▶ **DOCUMENT EXTRACT**:
2. their active engagement in struggle meant that they felt a sense of efficacy--that they could accomplish something, that it was do-able.

a decade of such struggle and involvement, in turn, meant that the last time a plant announced that it would be closing up shop, the workers walked out on the spot. just up and left. and, unlike earlier plant closing announcements, many more people spoke out against the practice. and many more people were on the side of the workers who were working for minimum wage in a plant that had promised all kinds of things to that community in order to get tax abatements: we tore down houses, an entire street, at county expense for that plant and they paid not one red cent in taxes. five years later, they packed up and left. a normally very docile community was radicalized by their involvement in alternative institutions in civil society.

twenty years before, a community sat idly by with a "fuck us over we like it attitude" toward corporations. twenty years before, the town fathers posted a billboard on the highway that pretty much announced to the world that we liked getting fucked over.

no more. not after the nuke dump protests. no more, not after the engagement in protests against the last plant closing. and those engagements in protest were made possible by civil society *and* by the work of people thinking about ways to strengthen civil society and to create public spheres of active, practical engagements with the struggles and wishes of the age. yes, that would be lousy shit fer brains social scientists, often involved because they needed the r.a. monies or the research experience or the publications or because they wanted to piously demonstrate their moralizing concern for the down trodden. whatever. they couldn't have lasted long in that project without being affected by it and without learning to see what it's like in another world-- a world of the rural working poor that they often disparaged.

it was civil society that provided the foundation for the community's engagement in political practices to begin with. what were they? voluntary organizations that people often joined out of a sense of pious moralism: churches, little leagues, the grange, the ywca, book reading groups, women's league of voters, quilting circles, etc etc etc.

how were they the backbone of a (compartively) insurrectionary struggle against the state? these organizations provided the resource and practical infrastructure that enabled that protest to get off the ground in the first place. they provided a group of people who were used to donating their time for this or that project. people who were willing to do the shit grunt work, like typing letters, licking envelopes, making phone calls, digging up info. people who knew how to interact with peope they didn't always get along with. people who brought you donuts and hot coffee when you were standing outside the county office building freezing your tail off waiting from some government official.

while enrenreich ought to go further in advocating such an approach, she at least did hint that it wasn't enough to write a check out to an organization. perhaps doug couuld press her on this. nonetheless, i suspect from reading ehrenreich carefully over the years, she is coming from the above analysis of what it takes to make social movements work and why it is necessary to engage in and strengthen altenative social institutions and practices rather than denouncing them as insignificant. that may well be true in the long run. i don't know. but my hopelessly optimistic side, one nurtured by witnessing the transformation i witnessed above, makes me suspect it's worth a shot.

▶ **WRITTEN EXERCISE**: Recast the paragraph of the passage on civil society that begins "how were they the backbone" as a brief bulleted list that keeps its main facts. The listing is separate material, unrelated to the passage on civil society.

▶ **DATA EXCERPT**:

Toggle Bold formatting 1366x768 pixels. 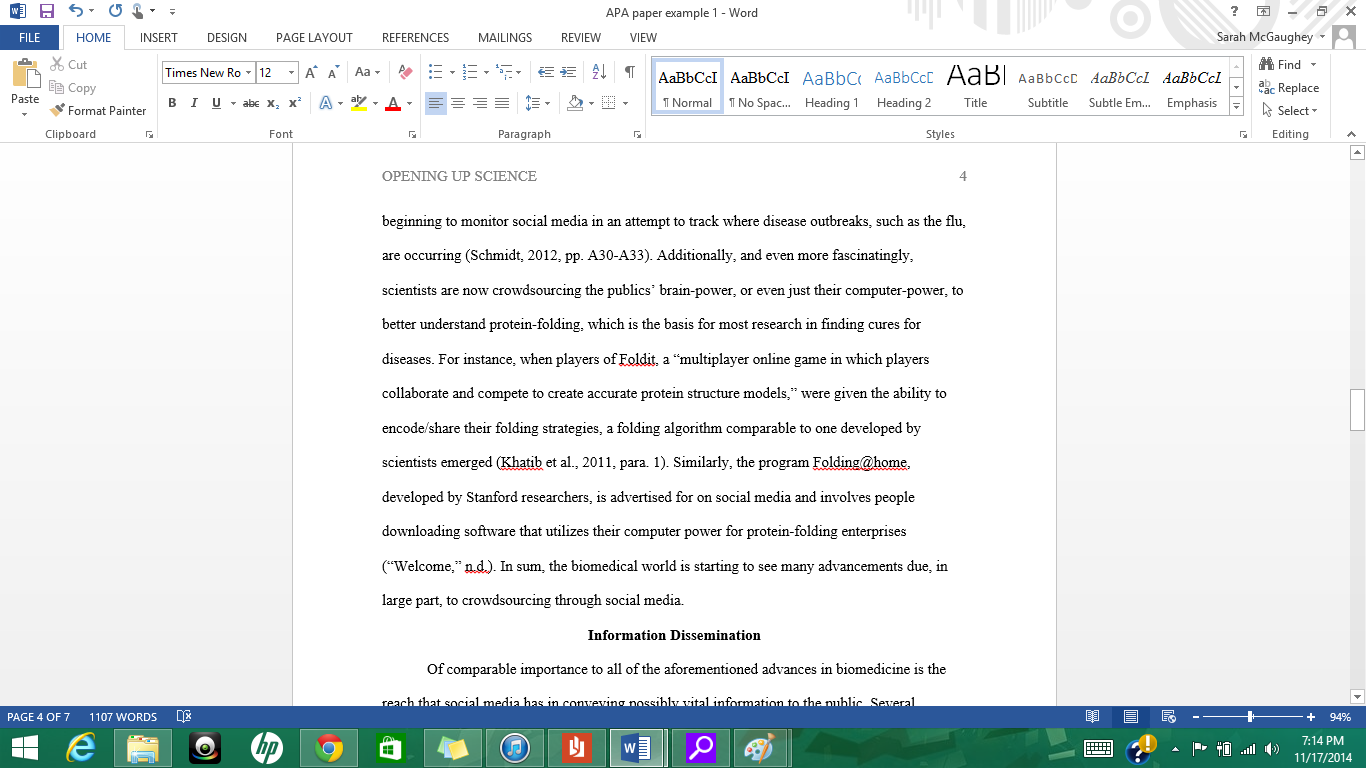[x=172, y=103]
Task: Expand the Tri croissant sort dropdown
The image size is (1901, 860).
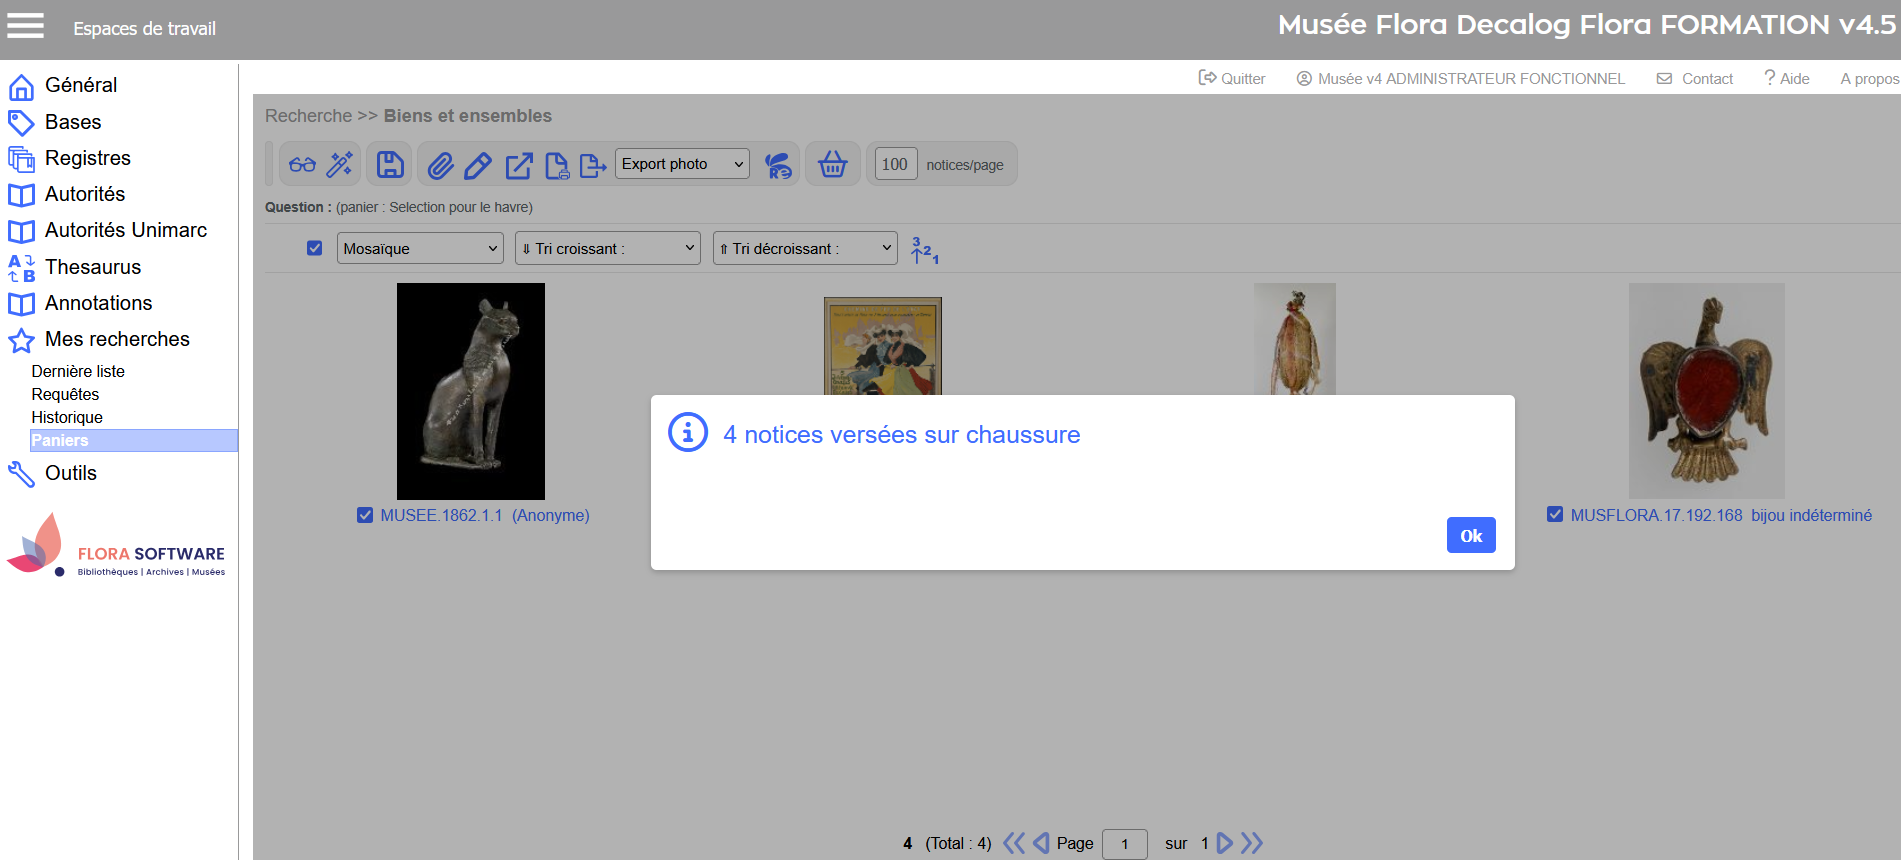Action: click(x=607, y=249)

▶ **WRITTEN SOLUTION**:
- The voluntary organizations supplied the resources and practical infrastructure that let the protest start.
- They provided people accustomed to donating their time to projects.
- These people did the grunt work: typing letters, licking envelopes, making phone calls and digging up information.
- They knew how to work with people they did not always get along with.
- They brought donuts and hot coffee to protesters waiting in the cold outside the county office building for a government official.